Bunun altında yatan sebeplerden birisi takımın kesinlikle iyi oluşturulmuş bir mühendislik ürünü olmasıydı. EuroLeague’de mücadele ettikleri kadroya bir bakıp ardından geçen sezonun rotasyonuna bir göz gezdirildiği zaman arada oynanan oyundan daha büyük bir fark olduğunu görmek mümkün.
Yazının başlığına ilham veren “transferde istikrar” kullanımı da tam olarak buradan geliyor. Türkiye’de ve Avrupa’da boy gösteren bir takımın oluşturulmasında, G-League ve Avrupa’nın görece zayıf liglerinin (özellikle İsrail’den gelen oyuncular) piyasasına hakim yöneticilerin ne denli büyük görevi olduğunu artık anlatmaya lüzum bile yok.
Geçen sezon Bonzie Colson, Gary Browne ve Johnny Hamilton gibi isimlerin gösterdikleri performansları hatırlayın. Bunlar tam anlamıyla birer transfer başarısı olmakla birlikte ayrıca koç meziyeti olarak görülmesi gereken bir olgu.
Ancak onlara ilişkin sahada özellikle en çekici olan şey, Kartal Özmızrak – Doğuş Özdemiroğlu ikilisinin yabancı oyuncularla harika bir harmoni içerisinde verimli olarak kullanılmasıydı. Bu elbette öznel bir görüş olsa da birçok okuyucumuzun buna katılım göstereceğine inanıyorum.

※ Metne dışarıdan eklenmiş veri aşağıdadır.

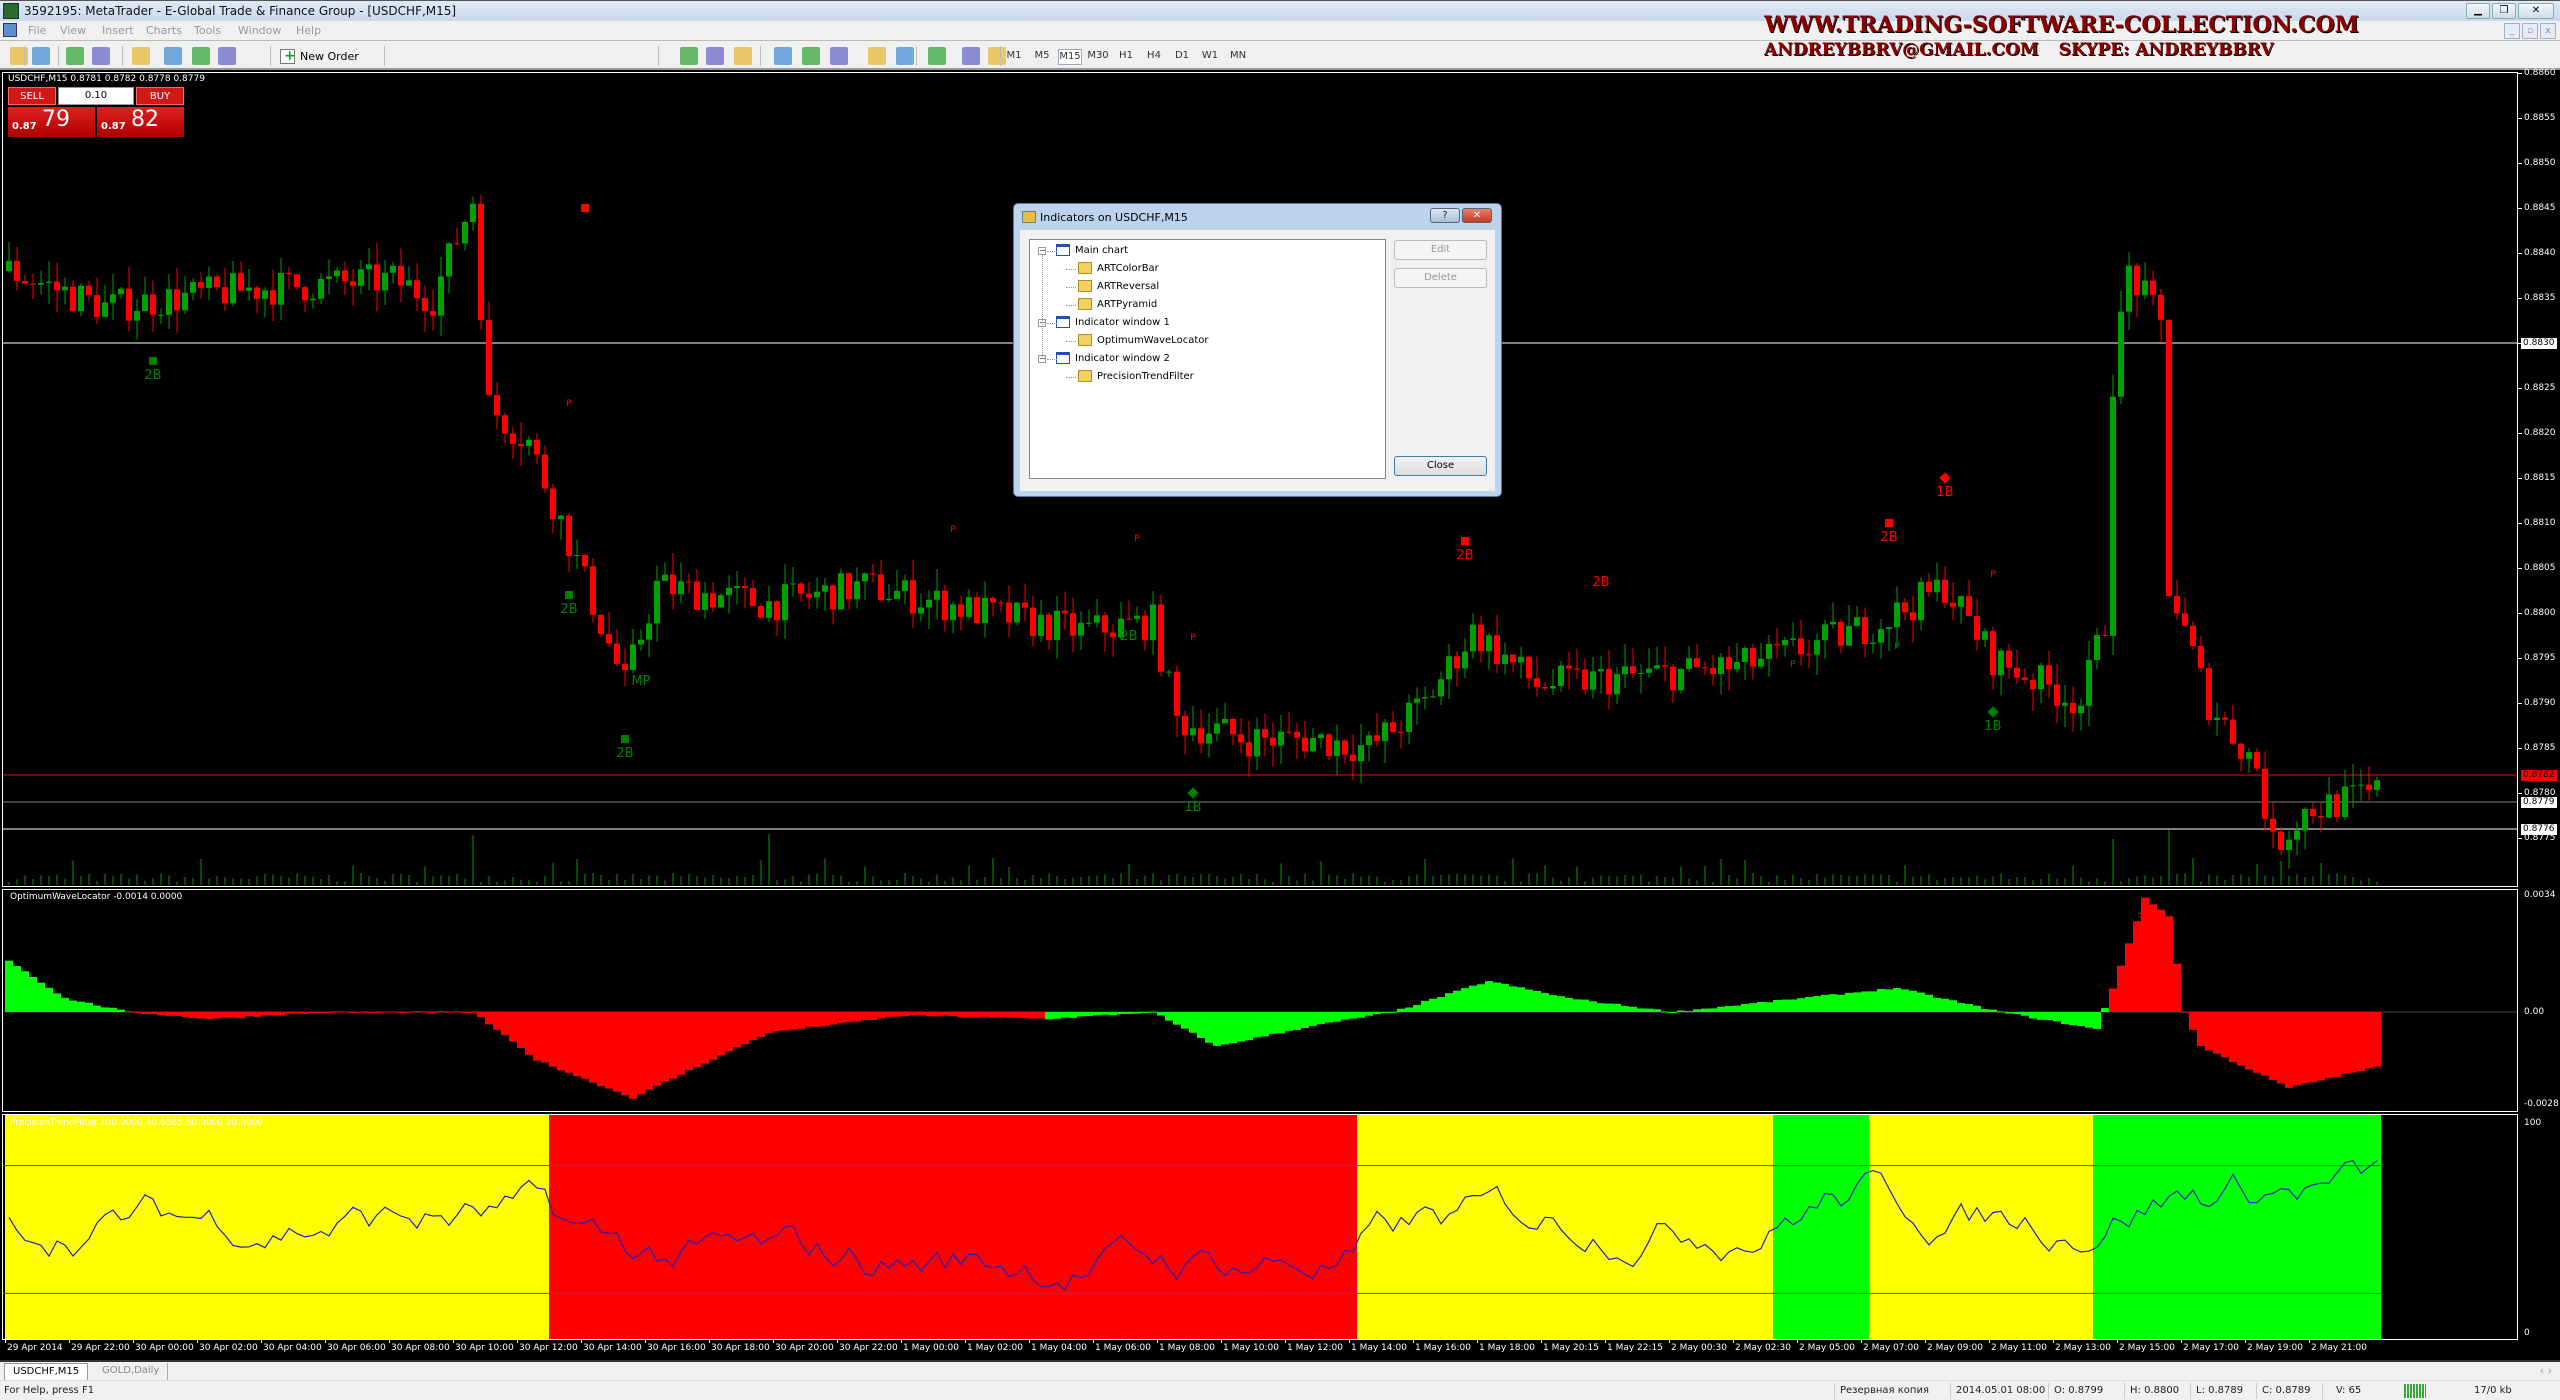  What do you see at coordinates (1114, 218) in the screenshot?
I see `dialog-title: Indicators on USDCHF,M15` at bounding box center [1114, 218].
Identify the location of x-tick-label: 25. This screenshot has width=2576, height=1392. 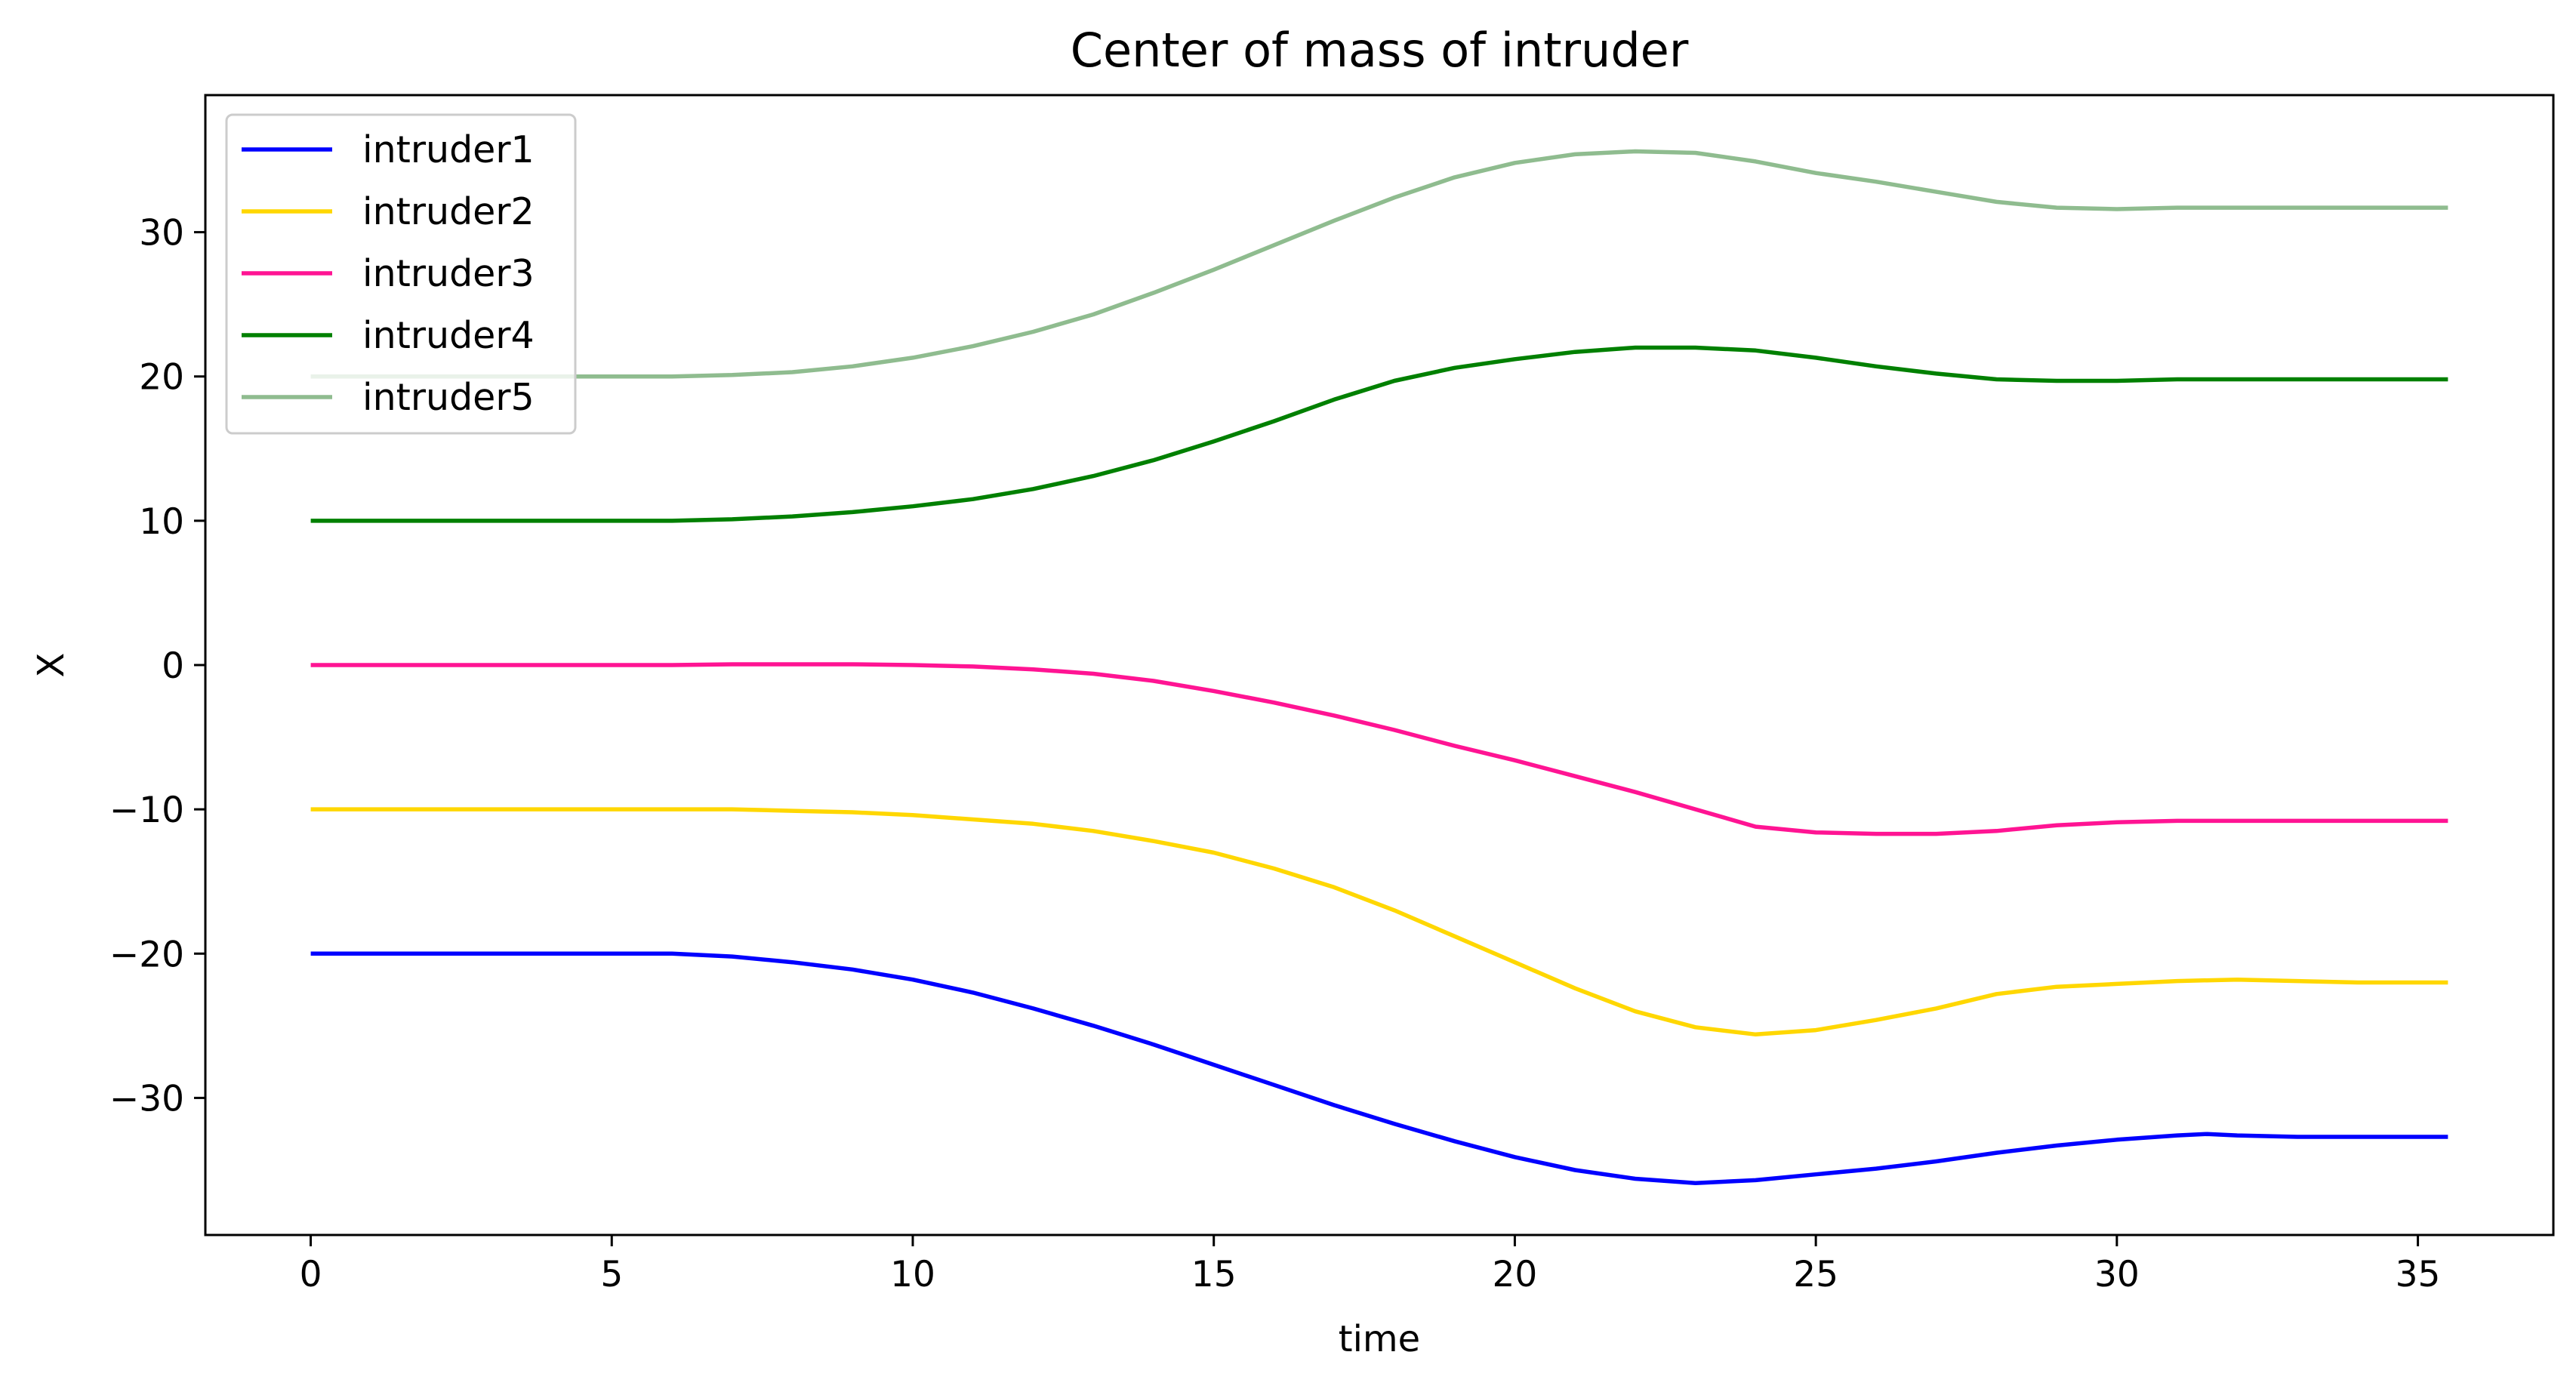
(1816, 1274).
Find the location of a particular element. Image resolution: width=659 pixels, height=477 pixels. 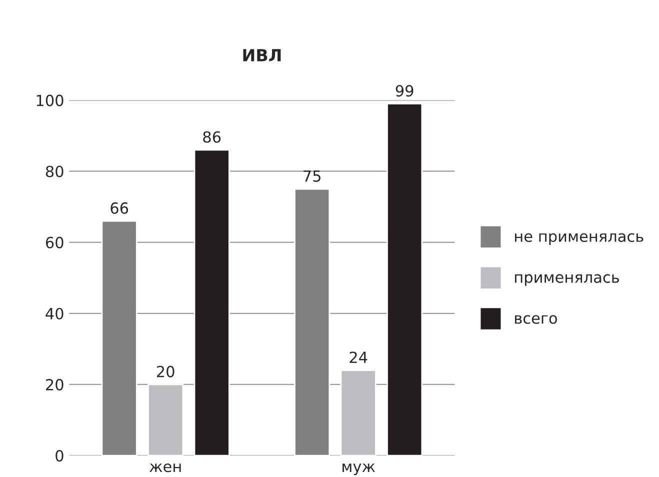

x-tick-label: муж is located at coordinates (358, 470).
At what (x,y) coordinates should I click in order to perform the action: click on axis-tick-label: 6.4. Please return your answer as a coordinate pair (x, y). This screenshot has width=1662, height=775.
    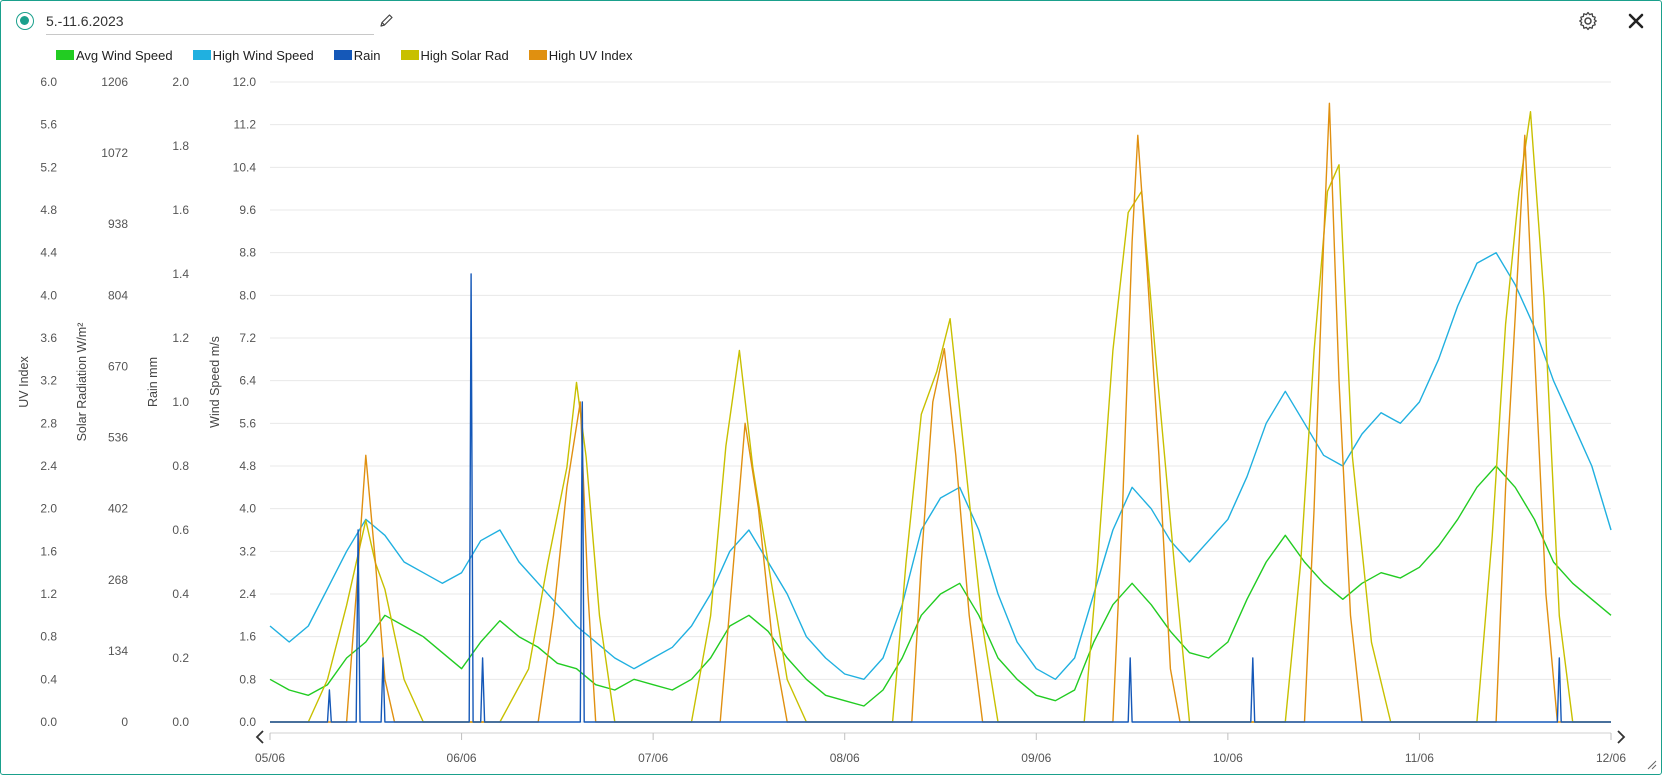
    Looking at the image, I should click on (248, 381).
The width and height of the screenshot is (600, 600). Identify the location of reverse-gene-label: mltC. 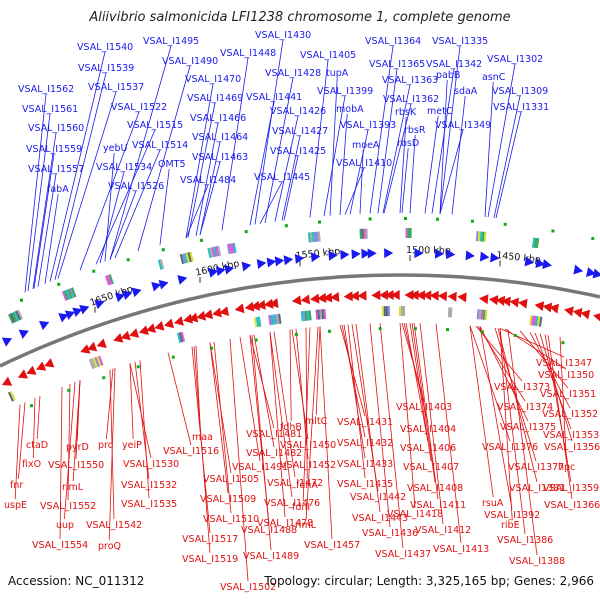
(316, 422).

Doğuş’un savunmasından geçen sezonun öncesinde de herkes haberdardı, Kartal’ın potansiyeli de pek tabii biliniyordu. Fakat öyle bir an geldi ki, Doğuş bir anda ligin en önemli bench oyuncularından birisi halini alırken Türkiye Kupası’nda Kartal da skorer performanslarıyla takımı finale kadar taşıdı.
O turnuvada da sahiden çok iyi iş çıkarmışlardı.
EuroCup’ta Virtus Bologna’ya pek de hoş olmayan şartlar altında kaybederek elenen Daçka, orada da daha ileri gidebilecek bir takımdı. Tabii, sezon tümüyle iptal olduğu için bunları tartışmanın da pek bir alemi yok artık.
Nitekim yeni transferleri ve takıma ilişkin beklentileri de değerlendireceğiz ancak geçen sezonki Darüşşafaka Tekfen profili, BSL’de EuroLeague’e oyuncu çıkarabilecek diğer yapılanmalarda da olduğu gibi kadroya katılan isimlerle devam ettirilmek zorunda. Bu noktada Selçuk Ernak’ta karar kılan Daçka’da bu konuda ısrarcı olmak en büyük hedeflerden birisi olmalı.